I also find Shen’s distinction between “goals” and “resolutions” potentially confusing, depending on how you think about the words. He defines goals as “external targets that rely substantially on things outside of your immediate control” and talks about “resolutions” as being largely within your control. For what he calls “goals” I tend to use words like “aspirations,” and what he calls “resolutions” I and many other people interested in motivation often refer to as “goals,” for instance in the posts “One Good Way to Judge Goals: S.M.A.R.T.” and “What Kinds of Goals Really Work?” With that said, a lot of people use the word “goals” to mean exactly what he describes, too, and I think the way he talks about using the words makes plenty of sense; it’s different from how the word is used in here and some other places.

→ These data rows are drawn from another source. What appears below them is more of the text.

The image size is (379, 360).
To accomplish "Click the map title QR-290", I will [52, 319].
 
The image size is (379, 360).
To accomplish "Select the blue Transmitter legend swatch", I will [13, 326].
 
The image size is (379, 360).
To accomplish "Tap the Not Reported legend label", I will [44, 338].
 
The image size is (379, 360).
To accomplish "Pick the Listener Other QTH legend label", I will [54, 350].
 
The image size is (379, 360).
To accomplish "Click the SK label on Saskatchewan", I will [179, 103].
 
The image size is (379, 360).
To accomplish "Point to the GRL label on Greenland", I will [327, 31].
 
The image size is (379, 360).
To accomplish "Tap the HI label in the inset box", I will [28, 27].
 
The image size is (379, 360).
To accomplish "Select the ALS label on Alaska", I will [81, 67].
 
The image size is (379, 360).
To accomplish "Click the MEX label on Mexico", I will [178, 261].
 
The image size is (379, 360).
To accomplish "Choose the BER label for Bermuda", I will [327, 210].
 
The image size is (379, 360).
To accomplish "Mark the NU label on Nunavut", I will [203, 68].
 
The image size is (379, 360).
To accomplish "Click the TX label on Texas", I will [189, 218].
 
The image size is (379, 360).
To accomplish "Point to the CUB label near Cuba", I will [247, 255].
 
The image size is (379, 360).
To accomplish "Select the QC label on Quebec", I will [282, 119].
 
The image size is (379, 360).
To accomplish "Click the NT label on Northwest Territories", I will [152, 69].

Both of us, however, are trying to point out an important distinction that the English-speaking world doesn’t usually make, that of  whether we’re talking about something that we can affect ourselves (like finishing a project) instead of something that to a large extent is outside of our control (like getting a promotion).

One thing at a time
Finally, Shen recommends keeping your goals to no more than 2 or 3 at a time. I haven’t yet come across research to shed more light on the question, but my experience and my inference from some of the literature is that adding only one new goal at a time is generally the way to go. Once you’re well on your way with that one, adding another works much more comfortably. The danger of adding too many at once is that of not having enough attention to spare to focus regularly on any of the goals, so they all fail.

The exception to this would be very simple goals, like drinking more water or making the bed in the morning. It appears that we can tackle several small changes more or less at the same time and still see success.